Para esclarecer el significado formal (y la significación) de este retrato de Ortega por Ramón habría que acudir también a las palabras que escribió en el brevísimo texto del catálogo de la exposición Los Pintores Íntegros (1915) en el que arremetía implícitamente contra el retrato museable, fragmento que no me resisto a transcribir: “¡Qué absoluto grado de voluntad el de estos artistas que presento! […] Ellos, llenos de sensatez, evitan a sus modelos esa falsa semejanza, sin transpiración y sin ideas, que les harían parecerse demasiado a la especie vergonzosa. Ellos saben que las cabezas son iguales a las cabezas porque hay demasiados elementos deleznables que las asemejan y tienden a prescindir de ellos e intentan el frente, el perfil y la espalda. Afirman la idea del cráneo, y en vez de dar la superficialidad consagran con su reciedumbre y su rotundidad el carácter. Intentan dar la cifra del parecido, la cifra personal e intransferible, siendo, quizás, el retrato lo más hermético de su arte, porque quizás no se debe conocer a quien no se ha revelado antes ante nosotros, por más que este apotegma vaya contra la vanidad del retratado y, sobre todo, contra los hombres que tienen muchas condecoraciones y una banda moiré […] sus retratos [no dan] gusto a la muchedumbre” (parágrafo III, pg. 4).
Siguiendo el hilo de la cita, crucial para entender el pensamiento artístico de Ramón en este ámbito, podemos concluir diciendo que en el retrato de Ortega Ramón nos dio no tanto “la cifra del parecido”, como “la cifra personal e intransferible” del carácter del filósofo y del amigo. Cifra, en una de sus acepciones, significa “suma y compendio [y] emblema”. Algo de cifra, de revelación, tiene este retrato, un dibujo de Ramón que he calificado, sin embargo, como de los menos ramonianos suyos, muy alejado gráficamente de aquellos otros dibujos que el lector reconoce inmediatamente por estar impregnados de imaginación, invención, capricho, disparate, fantasía, ocurrencia o improvisación.

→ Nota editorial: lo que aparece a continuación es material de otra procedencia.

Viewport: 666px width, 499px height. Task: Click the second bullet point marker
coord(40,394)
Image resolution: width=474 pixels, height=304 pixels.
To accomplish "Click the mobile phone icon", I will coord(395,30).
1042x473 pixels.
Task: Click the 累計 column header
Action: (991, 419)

Ramón apenas cultivó el retrato en sus dibujos. Ya hemos recordado el de su esposa Luisa Sofovich que habría que emparentar con las fotografías que reúnen varios perfiles. Conocemos varios autorretratos suyos y unas pocas aproximaciones a otros amigos escritores, pero en un tono próximo a la caricatura. Por eso, este retrato de Ortega tiene un interés y una importancia especial dentro de su producción dibujística y es un claro y complejo testimonio de la relación y la admiración que Ramón sintió por Ortega.